Few people saw this coming. Following excellent local election results for the Conservatives and the party’s spectacular victory in the Copeland by-election, the Prime Minister believed she could storm Labour heartlands in the north of England and the Midlands on the back of pro-Brexit opinion there and return to Westminster with a huge majority. Labour feared she was right, bracing themselves for their worst result since the 1930s. Some Labour insiders thought the party would be lucky to win two hundred seats. The early polls largely seemed to confirm these expectations or, at the very least, point to a solid Tory majority.

But it was not to be. The immediate exit poll following the closing of the ballots at ten o’clock on Thursday night predicted that the Conservatives would merely be the largest party. And so it turned out. Mrs May ended up not gaining seats but losing twelve, winning only 319 MPs, seven short of the number needed for a majority of one. Labour gained twenty-nine seats, raising its tally to 261.

Yet these bald figures mask a much more complex picture. The Conservatives actually increased their share of the overall vote by 5.5 percentage points, taking it to 42.4% of the total. As it happens Margaret Thatcher secured exactly the same percentage share in 1983 and yet won with a majority of 144 seats. Mrs May will perhaps feel hard done by. The reason for the difference is that Labour also increased its share of the vote - by a substantial 9.5 percentage points. That took it to 40% of the total, its best result since 2001 when Tony Blair’s New Labour won by 166 seats. In short, against all expectations we are back in two-party politics where an increased share of the overall vote does not so easily convert into seats.

Furthermore, behind the headlines of the Tories’ electoral disaster the party actually did spectacularly well in Scotland where they took twelve of the SNP’s seats.
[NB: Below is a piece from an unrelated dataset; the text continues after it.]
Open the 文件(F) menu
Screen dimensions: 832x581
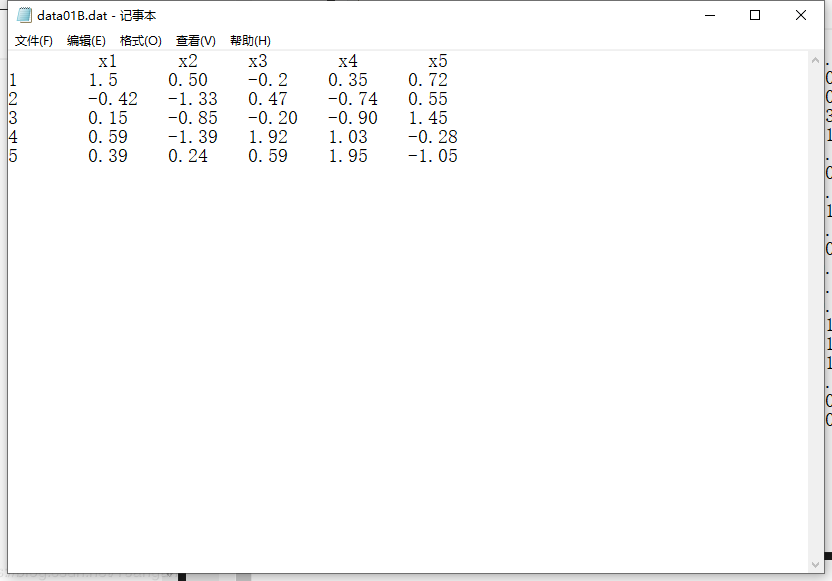click(30, 41)
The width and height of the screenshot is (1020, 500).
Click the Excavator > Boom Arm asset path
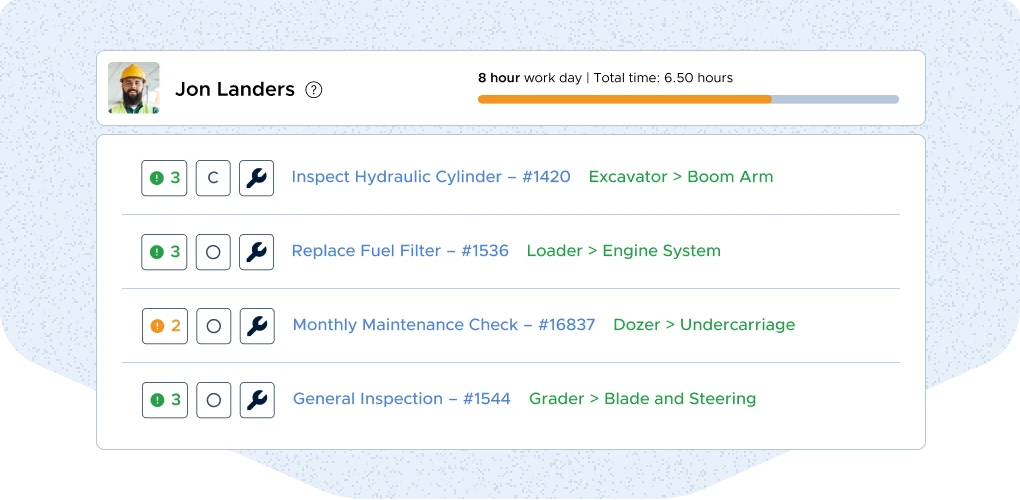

Labour took six and the LibDems three, leaving the SNP one of the principle casualties of the election.

So on their share of the vote and their performance in Scotland, the Conservatives could be said to have had a good election. But these crumbs will be of little comfort. There were other important factors. One was the high turnout of 68.7%. The other was that so many of them were younger voters – the very people who have a habit of not bothering. It seems they rallied to Jeremy Corbyn’s ‘protest’ campaign and to his promises to make their lives better – especially those at university. He said he would get rid of tuition fees and even write off existing student debt. Overall Jeremy Corbyn is almost universally credited with having run an unexpectedly inspiring campaign.
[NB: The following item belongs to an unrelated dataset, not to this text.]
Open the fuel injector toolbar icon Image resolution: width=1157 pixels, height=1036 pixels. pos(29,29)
By contrast the Conservatives’ was almost universally condemned as ‘dreadful’. That was the word used by Anna Soubry, one of Mrs May’s own backbenchers. The spectacular U-turn on social care policy, the failure to hit any sustained note of optimism in a country palpably weary of austerity, and the refusal to talk in any detail about Brexit even though the election was called supposedly to provide backing for Mrs May’s Brexit policy, have all been cited as evidence of the dire state of the campaign. But most of all it was the tight grip of the small coterie of the Prime Minister’s closest advisers and the decision to focus the campaign on Mrs May herself, as the ‘strong and stable’ leader which most backfired. Now, having ‘owned’ the campaign, she ‘owns’ the humiliation of having unnecessarily lost the Conservatives their majority. Ms Soubry called on her to consider her position.

But Mrs May is having none of this and is soldiering on. Before lunch on Friday she had taken herself off to the Palace to tell the Queen she could command a majority in the House of Commons. She will need the backing of the ten MPs from Northern Ireland’s Democratic Unionist Party for what is now a minority Conservative government. But her authority is gone. Increasingly she will be able to act only with the say-so of the DUP and, even more, of her Conservative MP colleagues who are furious at the plight she has led them into. They will demand she ends the practice of trying to govern from a closed room occupied by only the two or three advisers she fully trusts and will make their support conditional on her opening the door and consulting them. In short she is now a lame duck.

Meanwhile, negotiations on Brexit are supposed to begin in ten days’ time. Seen from Europe British politics, in which the referendum itself seemed beyond comprehension, will seem even more baffling now. The EU’s negotiators are bound to wonder whether in Mrs May they still have a British leader strong enough to be able to do a deal. From the British perspective it may now seem that the Prime Minister will have to negotiate a softer Brexit simply to get it through the House of Commons. But that will cause problems with her own hardliners. To many this all seems a recipe not for strength and stability but for chaos and confusion.

For these reasons, many observers regard Mrs May’s decision to soldier on in office as necessarily a short-term measure. They do not believe she can last. The Tory Party is notoriously ruthless in getting rid of its leaders once it conclude that victory cannot be won under them. That’s why there is already talk of a new prime minister and even another election in the foreseeable future. If that turns out to be the case, Brenda of Bristol and no do doubt many more will despair that yet again they are being forced to the polling booths when what they really want is for politicians simply to get on with the job of governing.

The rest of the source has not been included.